先ずはスイカの特徴でもある、外側のシマシマ模様をペティナイフを使い削り取っていく。その下にある薄い緑色の普通は食べない部分がスイカ全体に現れたら、スイカの側面を少しだけ切断して、スイカの据わりを良くした後、全体の5分の1程の所にナイフを入れスイカを切断する。


 そして、切り落とした5分の1分のスイカはそのままに、まな板の上に乗っているスイカの赤い果肉を、フルーツボーラーを使い丸く切り抜いていった。


 ある程度、丸く切り抜いたスイカの果肉が揃うと次に、ペティナイフを使い、大雑把に大胆にザクザクと他の果肉も切り出していく、少し果肉が皮の回りに残るようにして、切り出しスイカで出来た器を完成させた。


 完成したスイカの器の中に丸く切り抜いたスイカ果肉を戻しておく。大雑把に切り出した使わないスイカの果肉は、今日の賄い飯の時にでも、食後のデザートと言う事にでもして、若手のホスト連中に処理して貰おう。


 俺はペティナイフからカービングナイフへと持ち変え、スイカの器とスイカのフタの両方に飾り切りを、どんどんと施していった。

今回は、花等と違いただの格子模様を彫るだけなので、作業自体は簡単だ。どんどん格子模様が出来上がっていき、器とフタの飾り切りを終えた。

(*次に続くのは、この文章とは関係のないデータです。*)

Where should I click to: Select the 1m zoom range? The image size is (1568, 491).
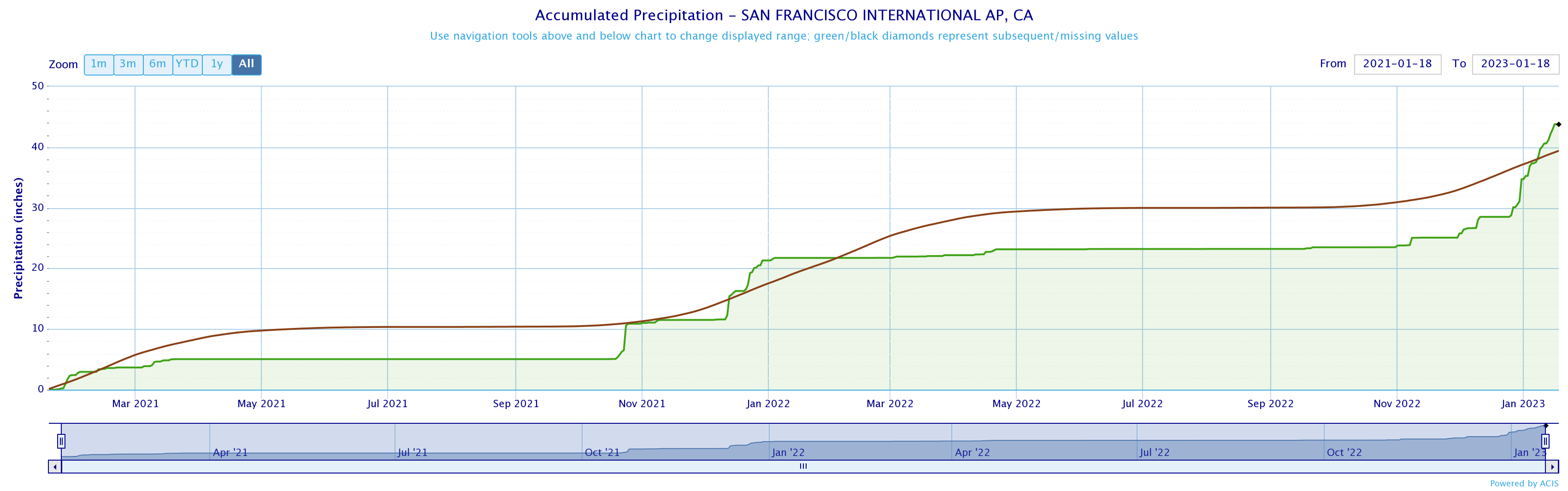tap(99, 64)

 そして、最後にこの飾り切りで一番の難点であるフタへの文字の切り出しに取り掛かかる事になるのだが、ここで俺はナイフを動かす手を止め、考えに没頭する。


 「さて……何て彫るかだな……」


 暫くの間、熟考した俺は、候補を二つまでに絞り込んでいた。


 「まぁ……失敗しても問題は無いし、あえて面倒くさい方にするか……」


 こんな理由で、フタに刻む文字を決めた俺は、カービングナイフからカッティングナイフに持ち変えて、文字を彫り進めていった。


 30分程の時間を掛けて、文字の彫り込みを終わらせた俺は、次に冷蔵庫の中から、オレンジとパイナップル等の果物を取り出し、スイカの器の中に入れる、丸い切り抜いた果物を作っていった。


 丸く切り抜いたオレンジとパイナップルが複数個出来た後、器にしたスイカの中にそれらを入れ、文字を刻んだフタを被せて、バラを刻んだスイカと同じようにラップで包んで冷蔵庫の中へと入れた。後は、出番が来るまで冷やしておくだけだ。


 そして俺は、余ったオレンジとパイナップルを、制作者特権を使い、美味しく戴きながら、疲れた体に果物の持つ甘味を味わい、癒していった。